I am stuck in my project, where I have to convert Excel files coming from different clients and convert them to CSV while preserving the number and date formats as is. There can be different date formats in the same sheets, and I need to preserve them as is. Please find the detailed explanation below:
Source Excel:
Date_1 | Date_2 |
---|---|
08/15/2023 | 17-08-2023 |
08/16/2023 | 18-08-2023 |
I tried using pd.read_excel(file_name, dtype='str')
and converted them to CSV using pd.to_csv()

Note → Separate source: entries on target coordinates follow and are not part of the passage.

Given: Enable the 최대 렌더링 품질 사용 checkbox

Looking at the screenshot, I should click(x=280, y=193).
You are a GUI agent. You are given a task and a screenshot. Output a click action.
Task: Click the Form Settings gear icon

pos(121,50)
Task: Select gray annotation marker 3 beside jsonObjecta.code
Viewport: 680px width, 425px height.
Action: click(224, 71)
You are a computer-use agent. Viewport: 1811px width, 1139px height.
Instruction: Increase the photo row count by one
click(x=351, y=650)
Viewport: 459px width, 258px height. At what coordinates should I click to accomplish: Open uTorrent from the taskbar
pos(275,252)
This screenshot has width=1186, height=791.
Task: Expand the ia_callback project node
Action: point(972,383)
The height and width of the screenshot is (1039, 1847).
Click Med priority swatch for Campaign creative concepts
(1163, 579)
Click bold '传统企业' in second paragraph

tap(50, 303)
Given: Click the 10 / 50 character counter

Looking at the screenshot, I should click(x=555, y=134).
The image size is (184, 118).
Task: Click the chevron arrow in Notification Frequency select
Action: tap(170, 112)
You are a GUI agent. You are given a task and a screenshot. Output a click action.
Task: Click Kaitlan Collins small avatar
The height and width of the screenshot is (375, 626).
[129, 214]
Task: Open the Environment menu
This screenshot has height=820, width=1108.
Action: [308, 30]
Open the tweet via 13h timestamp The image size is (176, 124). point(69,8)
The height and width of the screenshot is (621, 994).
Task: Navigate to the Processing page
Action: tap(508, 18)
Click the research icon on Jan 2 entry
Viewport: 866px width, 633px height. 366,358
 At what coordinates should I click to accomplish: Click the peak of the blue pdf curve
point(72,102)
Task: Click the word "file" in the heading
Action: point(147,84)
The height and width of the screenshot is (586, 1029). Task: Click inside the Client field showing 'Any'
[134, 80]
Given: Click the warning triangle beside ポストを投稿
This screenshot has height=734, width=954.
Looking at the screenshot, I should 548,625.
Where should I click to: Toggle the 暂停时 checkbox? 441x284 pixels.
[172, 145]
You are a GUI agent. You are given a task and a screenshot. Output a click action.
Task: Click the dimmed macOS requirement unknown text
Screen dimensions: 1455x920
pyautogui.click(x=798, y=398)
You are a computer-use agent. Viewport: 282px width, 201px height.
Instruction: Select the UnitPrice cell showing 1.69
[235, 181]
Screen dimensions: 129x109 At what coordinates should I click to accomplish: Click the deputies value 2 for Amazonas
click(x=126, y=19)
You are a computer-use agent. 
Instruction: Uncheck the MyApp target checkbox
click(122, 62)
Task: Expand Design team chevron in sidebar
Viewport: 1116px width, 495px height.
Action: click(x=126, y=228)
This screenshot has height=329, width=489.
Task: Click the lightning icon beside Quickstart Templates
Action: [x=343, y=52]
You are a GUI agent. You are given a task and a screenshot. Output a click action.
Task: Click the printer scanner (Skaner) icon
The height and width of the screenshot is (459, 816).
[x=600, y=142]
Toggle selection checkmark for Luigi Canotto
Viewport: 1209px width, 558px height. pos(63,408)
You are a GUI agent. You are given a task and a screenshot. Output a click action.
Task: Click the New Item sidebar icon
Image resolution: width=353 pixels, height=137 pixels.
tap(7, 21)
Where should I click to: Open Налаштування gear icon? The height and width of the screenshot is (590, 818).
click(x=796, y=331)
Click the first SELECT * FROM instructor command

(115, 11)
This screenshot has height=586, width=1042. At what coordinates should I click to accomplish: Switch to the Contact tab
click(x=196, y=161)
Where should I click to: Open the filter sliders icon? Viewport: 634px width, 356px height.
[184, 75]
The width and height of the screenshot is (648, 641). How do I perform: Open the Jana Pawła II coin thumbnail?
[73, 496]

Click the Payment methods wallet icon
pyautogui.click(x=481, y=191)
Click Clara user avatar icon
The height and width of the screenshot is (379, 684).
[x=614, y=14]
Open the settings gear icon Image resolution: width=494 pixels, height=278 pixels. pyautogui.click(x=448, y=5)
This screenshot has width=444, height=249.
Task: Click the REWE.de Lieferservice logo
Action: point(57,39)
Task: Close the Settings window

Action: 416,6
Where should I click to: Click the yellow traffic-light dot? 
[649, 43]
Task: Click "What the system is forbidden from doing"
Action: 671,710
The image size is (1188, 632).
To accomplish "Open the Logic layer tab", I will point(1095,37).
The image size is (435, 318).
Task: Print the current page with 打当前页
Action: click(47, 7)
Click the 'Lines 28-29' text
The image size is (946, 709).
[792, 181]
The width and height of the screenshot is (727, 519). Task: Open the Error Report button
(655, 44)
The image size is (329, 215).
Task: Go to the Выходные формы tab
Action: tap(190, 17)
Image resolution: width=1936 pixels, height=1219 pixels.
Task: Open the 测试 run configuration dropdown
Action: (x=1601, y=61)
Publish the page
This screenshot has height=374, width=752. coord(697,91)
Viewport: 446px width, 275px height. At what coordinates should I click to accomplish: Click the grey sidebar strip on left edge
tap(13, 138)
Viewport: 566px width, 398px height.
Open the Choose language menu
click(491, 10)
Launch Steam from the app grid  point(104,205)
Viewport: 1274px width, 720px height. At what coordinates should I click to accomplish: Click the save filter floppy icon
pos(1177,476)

, but the results I got were:
Date_1 | Date_2 |
---|---|
2023-08-15 00:00:00 | 2023-08-17 00:00:00 |
2023-08-16 00:00:00 | 2023-08-18 00:00:00 |
If I used pd.read_excel()
without dtype argument, I would get the same result, without the time component (2023-08-15 and so on)
I also tried using openpyxl, but it doesn't support .xls files, and it reads the dates as floating point numbers.
Tried xlrd and csv libraries, but even these libraries read dates as floating point integers.
I understand that Excel saves dates as floating point numbers and applies formatting on top of it, but is there a way I can copy the exact format of the dates from XLS or XLSX files and convert them to CSV? Just like a copy paste operation without messing around with any formats of the data?